# Uber App for driver's now available!



## LuLu

Yep, just got the email. Yippee! Saves $40.00 a month! Hope it works before I give up iPhone.....


----------



## SupaJ

Works if you only have iphone4 or above


----------



## LuLu

SupaJ said:


> Works if you only have iphone4 or above


Oh pooh, looks like ur right... My bad....I have a Droid. .


----------



## Baron VonStudley

don't see it in the apple store ??? is it called something else?


----------



## Doodle

I did not get the said email. Do you mind posting the email in this thread?

Thanks


----------



## Moofish

No android?! They should of had an iPhone version out from the start, an android version would at least show they were doing something.


----------



## Baron VonStudley

Can only see this 

__
https://www.reddit.com/r/uberdrivers/comments/2dns5b

I guess they will have to download it for you ??


----------



## Moofish

I still don't see why they need to be super secret with their app and install it for you, I would be sure to check the security permissions to make sure there isn't anything the app has access to that it doesn't need like mic and your contact list.


----------



## remy

Yay!! Saves $40 a month and will continue to drive for Uber regardless if there is no base fare and continue to cut fares. Yay!!


----------



## remy

Seriously, you guys don't want Uber getting in to your phone. Just think about privacy


----------



## Chicago-uber

I would delete lyft and sidecar apps before handing over your phone to an uber rep.


----------



## Narkos

From the reddit post:

Hey uberXsd,
Over the last few months, many of you have told us that you would rather use Uber on your personal phone instead of a separate device. Today, we're excited to tell you that you can!
By using your own phone and returning your Uber phone, you will no longer be charged the $10/week mobile data subscription fee. The functionality of the Uber Driver app on your phone is the same as the one you are used to, so you should not notice any substantial changes.
Right now, in order to be eligible, you must:

Have an iPhone 4S, 5, 5C, or 5S
Have iOS 7 (to check go to Settings > General > About > Version)
Have a data plan that allows you to use at least 2GB/month of data for Uber
Any major phone carrier (Verizon, AT&T, T-Mobile, Sprint) will work
In order to get the Uber Driver App on your own phone and turn in your existing Uber phone, please come to XXX/UberSD Headquarters between 3pm-6pm this Monday, August 18th. All above criteria must be met in order to swap your phone.
If you don't have an iPhone but would be interested in using your own phone for Uber, please fill out this survey telling us what type of phone you have.
We're very excited about giving you the option to use your own phone for driving on Uber and look forward to seeing you this Monday, August 18th.
As always, if you have questions feel free to let us know.
Uber San Diego


----------



## ubrad

Ditching the $10/week fee is the only way I'll continue to drive, so I'm glad to see this is happening.

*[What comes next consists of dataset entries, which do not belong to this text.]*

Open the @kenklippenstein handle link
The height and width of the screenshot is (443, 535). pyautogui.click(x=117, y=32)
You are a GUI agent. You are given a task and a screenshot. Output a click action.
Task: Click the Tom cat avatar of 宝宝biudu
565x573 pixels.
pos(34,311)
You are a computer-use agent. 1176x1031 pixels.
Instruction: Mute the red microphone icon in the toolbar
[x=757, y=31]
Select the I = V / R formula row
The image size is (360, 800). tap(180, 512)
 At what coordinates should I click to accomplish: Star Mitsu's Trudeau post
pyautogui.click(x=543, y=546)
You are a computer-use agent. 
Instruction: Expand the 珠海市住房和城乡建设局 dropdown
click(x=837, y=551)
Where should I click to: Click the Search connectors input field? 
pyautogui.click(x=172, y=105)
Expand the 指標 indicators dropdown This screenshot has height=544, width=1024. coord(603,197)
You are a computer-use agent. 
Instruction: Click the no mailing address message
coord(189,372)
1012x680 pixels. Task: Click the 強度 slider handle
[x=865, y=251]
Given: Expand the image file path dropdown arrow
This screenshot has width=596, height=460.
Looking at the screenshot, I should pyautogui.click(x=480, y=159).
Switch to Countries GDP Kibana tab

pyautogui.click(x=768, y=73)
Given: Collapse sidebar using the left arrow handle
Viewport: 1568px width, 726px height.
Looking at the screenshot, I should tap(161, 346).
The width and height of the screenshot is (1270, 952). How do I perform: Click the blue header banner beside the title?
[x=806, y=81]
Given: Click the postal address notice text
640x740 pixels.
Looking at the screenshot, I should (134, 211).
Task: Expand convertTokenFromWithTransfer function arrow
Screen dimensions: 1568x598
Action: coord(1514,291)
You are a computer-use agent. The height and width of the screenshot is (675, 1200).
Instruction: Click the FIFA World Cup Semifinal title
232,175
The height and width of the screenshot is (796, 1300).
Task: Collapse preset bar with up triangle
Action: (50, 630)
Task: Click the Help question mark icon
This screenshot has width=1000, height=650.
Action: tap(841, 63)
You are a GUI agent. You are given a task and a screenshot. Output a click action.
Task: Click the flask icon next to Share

To reduce rider confusion, Uber may be choosing to distribute the driver app not through the Apple App Store. It's possible that they're using Apple's corporate app-loading solution, which requires a configuration profile to be loaded on the device prior to the actual app. Both the configuration profile and the app are normally stored on a corporate file server and accessed via wifi. I'm interested in hearing experiences from San Diego Uber drivers come Monday.


----------



## SCdave

Not to say I want to but just a question (I'm not an Apple Peep). Could I have the Uber Driver App on a iPad Mini? My current carrier is AT&T and my current Windows Phone (no app available) is hotspot capable. I have 10GB family plan and almost never go over 3-4 GBs per month. Just wondering if I could use the larger iPad Mini since the Uber Driver App really isn't phone dependent, right? Pros / Cons?


----------



## Tim In Cleveland

I'm buying an iphone! I think I can cut data use by utilizing my car gps whenever possible. I highly doubt I will even use 1 gb of data driving 20 hours or less a week. 
Also, I happen to have a mobile data device so I'm going to see if I can use the app over wifi on an iphone. That will let me keep using the uber app on a separate phone. This way, I won't be messing with the uber app when calling or receiving calls from customers.


----------



## Googyl

I just got my iPhone yesterday and I'm not pleased to have a 4th charger. My home charging station already looks like medusa's hair. I would so do this just to ditch the iPhone 4. I have a 5s, a netbook, and a samsung tablet.


----------



## Tim In Cleveland

Umm, we are getting all excited about news that stems from a post on reddit.com. It could be false. Cleveland support wasn't aware of the possibility. I've attempted to write to San Diego support to verify.


----------



## uberlady

Uber driver app for Android, Samsung Galaxy por favor! I'm tired of squinting to see that little crappy iphone screen.


----------



## LAuberX

ios only, a baby step in the right direction I guess.

me got droid.

I could buy a crappy iphone4 to save some money, but then I would have to use it for my personal phone....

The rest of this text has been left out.